Maybelle Park attended Carroll College in Waukesha, then the University of Wisconsin, where she earned a bachelor of science degree in 1891. She earned her medical degree at the Women's Medical College of Pennsylvania in 1894, and did further studies in Philadelphia for a Master of Homeopathics, granted in 1895.

== Career ==
Park presented a paper on the homeopathic treatment of smallpox at the Organon and Materia Medica Society of Philadelphia meeting in 1895. She was elected County Physician of Waukesha County, Wisconsin, in 1897, and re-elected to the post in 1898. She was the first woman to serve as County Physician in the state. From 1901 to 1908 she was assistant physician at the Waukesha Springs Sanitarium.

Park spoke to community groups on public health topics, and in support of women's suffrage. In an 1896 speech on "Modern Surgery" before the Woman's Club of Waukesha, she explained her belief that "Bacteria will be found to be the benefactor not the terror of the human race, turning noxious, toxic substances into inert forms which can be taken up by plants and in that form again used by animals."

By 1914, Park had moved to Seattle, Washington, where she was assistant medical inspector for the public schools, and served on the advisory board of the Theodora Home, a shelter for mothers and children in Ravenna Heights. She was an officer of the Seattle Council of Women Voters, and a member of the Medical Women's Club of Seattle, the King County Medical Society, and the Washington State Medical Association.

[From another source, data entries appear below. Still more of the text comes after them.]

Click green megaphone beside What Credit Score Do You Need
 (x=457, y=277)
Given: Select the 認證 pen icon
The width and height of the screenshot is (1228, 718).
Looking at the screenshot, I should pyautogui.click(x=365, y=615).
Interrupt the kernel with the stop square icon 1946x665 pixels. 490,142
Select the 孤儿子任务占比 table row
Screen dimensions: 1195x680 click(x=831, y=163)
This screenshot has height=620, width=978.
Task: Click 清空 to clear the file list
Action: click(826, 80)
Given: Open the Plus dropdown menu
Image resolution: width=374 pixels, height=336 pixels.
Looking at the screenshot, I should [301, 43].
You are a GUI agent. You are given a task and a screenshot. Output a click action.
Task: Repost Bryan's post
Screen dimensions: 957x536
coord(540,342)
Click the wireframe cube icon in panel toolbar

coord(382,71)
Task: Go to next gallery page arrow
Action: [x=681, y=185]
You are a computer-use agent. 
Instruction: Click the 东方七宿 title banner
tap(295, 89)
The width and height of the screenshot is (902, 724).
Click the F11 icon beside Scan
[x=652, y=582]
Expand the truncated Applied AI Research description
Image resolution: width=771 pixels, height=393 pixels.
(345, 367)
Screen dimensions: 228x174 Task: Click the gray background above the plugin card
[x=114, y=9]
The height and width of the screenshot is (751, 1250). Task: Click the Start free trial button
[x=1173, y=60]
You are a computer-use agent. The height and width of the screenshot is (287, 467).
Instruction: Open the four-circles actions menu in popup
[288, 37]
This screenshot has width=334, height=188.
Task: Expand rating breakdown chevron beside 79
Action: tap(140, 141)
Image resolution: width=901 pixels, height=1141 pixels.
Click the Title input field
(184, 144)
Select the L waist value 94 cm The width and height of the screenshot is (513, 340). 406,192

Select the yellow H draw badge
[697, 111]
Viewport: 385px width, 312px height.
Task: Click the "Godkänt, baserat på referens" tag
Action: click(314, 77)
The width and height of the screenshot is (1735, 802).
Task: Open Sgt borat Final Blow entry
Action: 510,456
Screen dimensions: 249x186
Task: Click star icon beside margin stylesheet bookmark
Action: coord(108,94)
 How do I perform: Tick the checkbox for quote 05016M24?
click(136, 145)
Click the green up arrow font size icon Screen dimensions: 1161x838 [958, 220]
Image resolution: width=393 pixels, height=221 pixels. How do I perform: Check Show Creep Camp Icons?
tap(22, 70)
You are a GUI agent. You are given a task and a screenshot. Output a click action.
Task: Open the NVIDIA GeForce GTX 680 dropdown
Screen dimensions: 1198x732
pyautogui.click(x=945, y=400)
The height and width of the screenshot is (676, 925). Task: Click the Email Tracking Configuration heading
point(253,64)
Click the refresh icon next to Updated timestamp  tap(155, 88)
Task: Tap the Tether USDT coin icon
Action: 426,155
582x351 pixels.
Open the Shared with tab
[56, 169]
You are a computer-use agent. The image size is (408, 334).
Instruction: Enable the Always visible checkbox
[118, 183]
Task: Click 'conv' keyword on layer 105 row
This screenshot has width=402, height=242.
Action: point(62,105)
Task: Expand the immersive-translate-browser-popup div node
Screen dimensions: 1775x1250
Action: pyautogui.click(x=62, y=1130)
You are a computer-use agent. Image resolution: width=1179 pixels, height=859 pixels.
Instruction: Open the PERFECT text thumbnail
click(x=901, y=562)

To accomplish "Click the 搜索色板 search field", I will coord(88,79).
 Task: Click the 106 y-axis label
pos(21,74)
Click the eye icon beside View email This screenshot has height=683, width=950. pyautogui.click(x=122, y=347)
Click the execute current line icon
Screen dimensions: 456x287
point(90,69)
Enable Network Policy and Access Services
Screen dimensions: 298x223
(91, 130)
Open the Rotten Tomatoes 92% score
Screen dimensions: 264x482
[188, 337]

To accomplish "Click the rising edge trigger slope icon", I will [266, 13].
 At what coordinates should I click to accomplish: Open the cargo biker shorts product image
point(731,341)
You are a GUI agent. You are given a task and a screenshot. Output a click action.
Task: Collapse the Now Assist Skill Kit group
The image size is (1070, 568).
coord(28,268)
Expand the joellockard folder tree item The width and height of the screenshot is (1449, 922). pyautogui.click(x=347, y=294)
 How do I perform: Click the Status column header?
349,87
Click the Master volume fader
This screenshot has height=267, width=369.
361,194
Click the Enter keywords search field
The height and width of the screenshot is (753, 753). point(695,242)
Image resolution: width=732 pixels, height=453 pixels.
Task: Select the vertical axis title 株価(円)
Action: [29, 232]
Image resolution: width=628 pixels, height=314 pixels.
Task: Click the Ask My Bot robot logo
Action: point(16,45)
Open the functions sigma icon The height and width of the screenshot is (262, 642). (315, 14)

Park moved back to Wisconsin in 1922, to organize and direct the new Juvenile Department of the State Board of Control. She inspected orphanages and reformatories throughout the state, and lectured on her work, before she resigned in 1923, when her salary was cut in the state's budget. In 1928 she was back in the Pacific Northwest, as an officer of the Washington Society for Mental Hygiene.

== Personal life ==
In 1907, Maybelle M. Park traveled in Europe with a friend, Miss Kober. Park was living in Seattle in June 1941, when she traveled to Wisconsin to be honored at a luncheon and presented with a "golden jubilee" certificate, marking fifty years since her graduation from the University of Wisconsin. She died in 1946, aged 75 years; her gravesite is with her parents', in Waukesha County.